Like some new drivers, and especially those who come to driving at a more mature age than your average adolescent teenager, Nicki, when I first met her, had never sat behind a steering wheel. Never steered a car, never touched a brake or accelerator. Her understanding of driving was, and remains, a very healthy level of respect for the weapon she takes charge of everytime we meet. Initially, she was thrilled and petrified at the same time. Steering was a mystery, the car, a disobedient monster unwilling to bend to her physical commands. She would over-steer constantly, which led in turn to coming very close to kerbs, parked cars, trees and telegraph poles. But training cars come complete with dual controls and an accompanying supervisor. Me. Nothing bad was ever going to happen, but all the soothing words on my part, all the encouragement, guidance and psychological entreaties to not fixate on what she feared hitting seemed to be to no avail.

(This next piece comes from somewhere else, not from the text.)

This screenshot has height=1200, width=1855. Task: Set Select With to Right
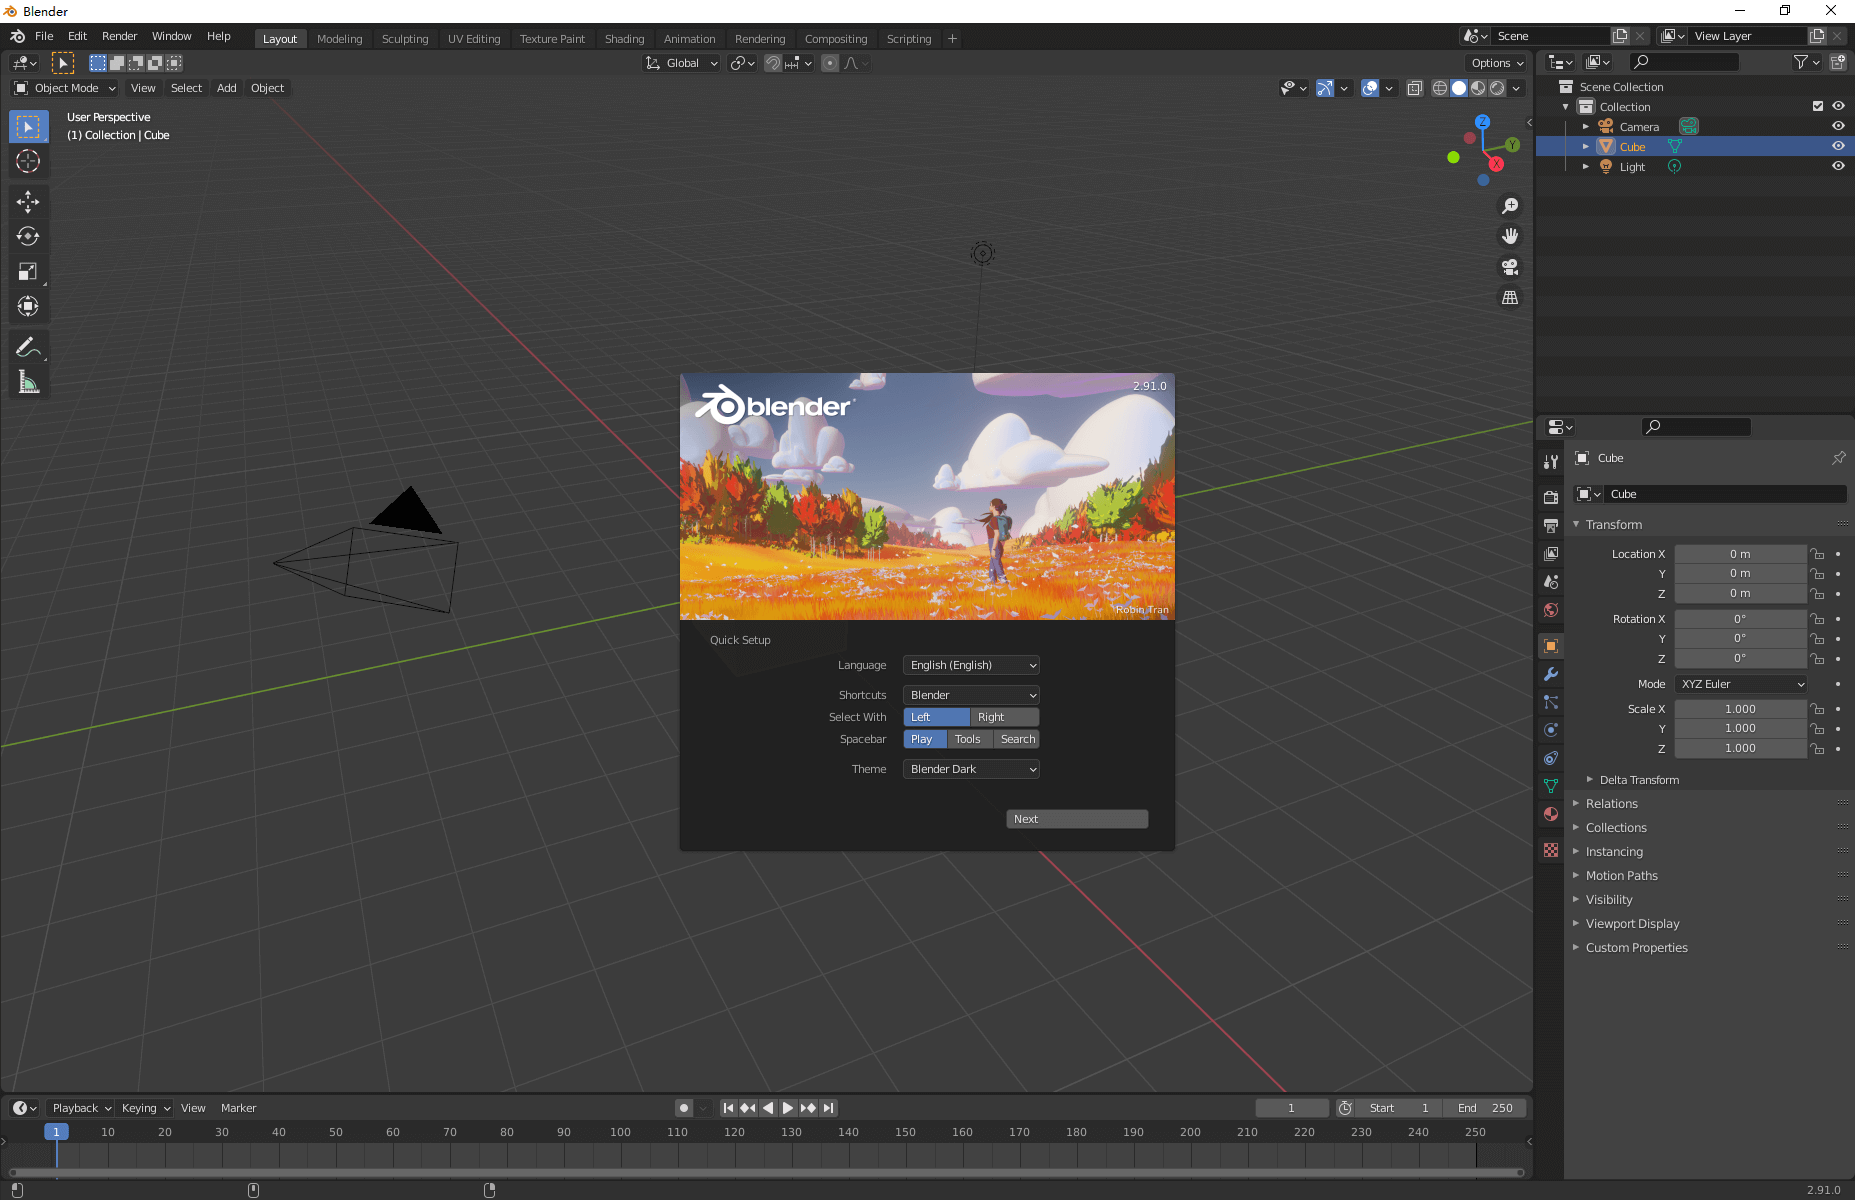click(x=1004, y=717)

Five times we’d been out before today, and five sessions which wound up with very little progress. The abject fear of hitting something or having something hit us was stymieing Nicki’s desire to get into the ‘driving’ part of her learning. Combine that ‘collision anxiety’ (which is what I call it) with infrequent opportunities to practice, and I feared that progress would never occur. That was, until today. Last evening, Nicki and her husband, went for a drive around the block. That was all, just a drive around the block. Today, it was as if someone new was sitting alongside me in the car. Yes, we still had the odd moment of fear but there was a potent and tangible sense of determination on the driver’s side of the car today. We actually ‘drove’ today, further than we’ve ever attempted to date. Through two huge roundabouts, in and out of numerous suburban streets, onto main roads with other traffic. In fact further than I’d ever thought possible until now. She even drove us into her driveway and up to her home. Something I’d never have asked her to do previously.

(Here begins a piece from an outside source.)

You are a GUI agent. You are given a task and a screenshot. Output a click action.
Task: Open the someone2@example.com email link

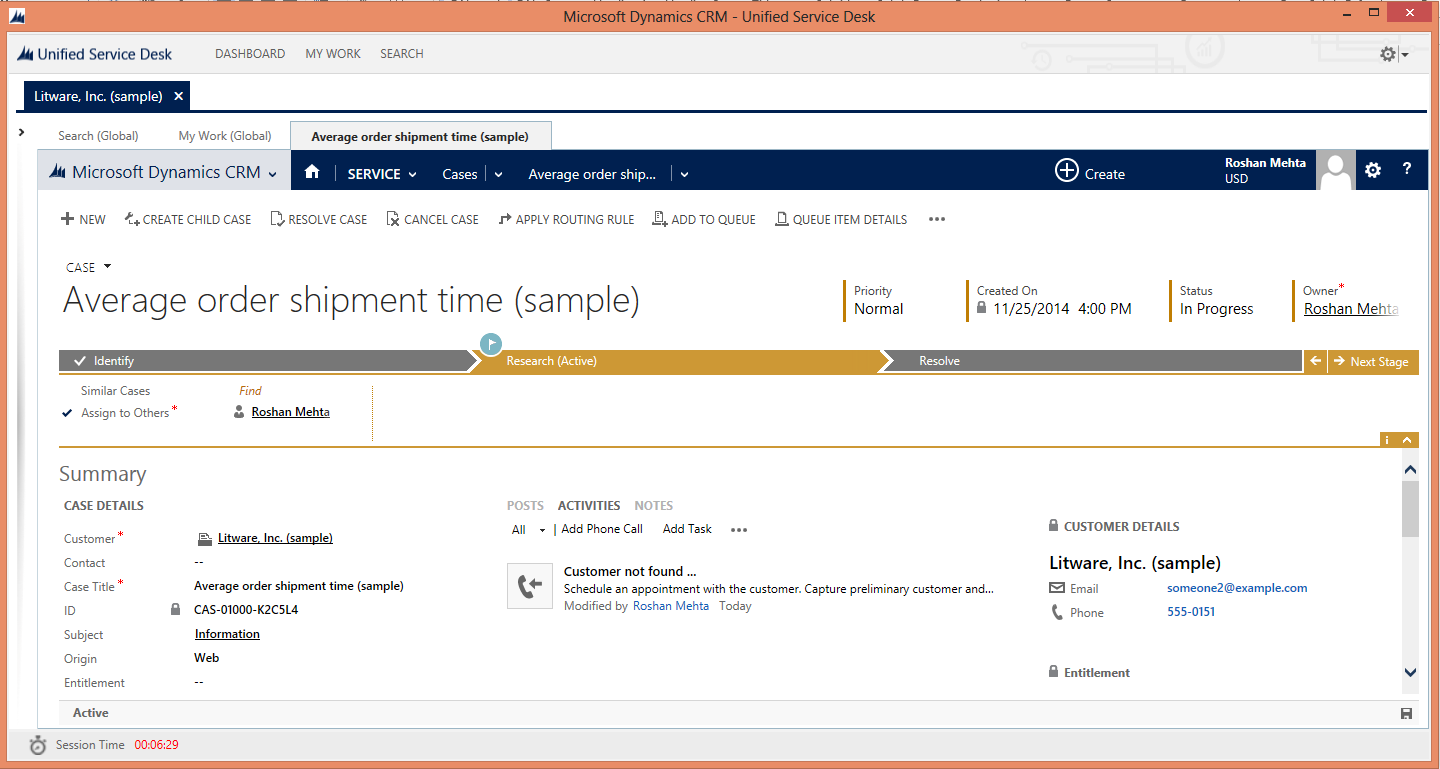(1236, 588)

There are numerous lessons from today for me, principally that my approach is correct, but persistence does pay off eventually. For Nicki, I believe she now understands that if she is afraid of hitting something, she will tend to fixate on that something to the detriment of her true focus which must be the road ahead. It is a well understood paradigm that road ‘accidents’, or collisions occur because the driver(s) fixate on the object they wind up hitting because of the momentary stress of NOT wanting to hit that something. In other words, if you’re afraid of hitting something, staring at it in abject fear will only ensure that you DO hit it. Staying focused on the job at hand, on the road ahead……far ahead…….will ensure that as a driver you are as informed about conditions, environment, the car you’re driving and all the other traffic around you, as you can possibly be. Distractions are a part of the environment. Learn to deal with them, put them aside, and focus on what is most important and you WILL succeed. This goes for life in general, not just driving.

Kudos Nicki!! Now, stick to it, get out and practice. I’m looking forward to driving further with you when we next meet.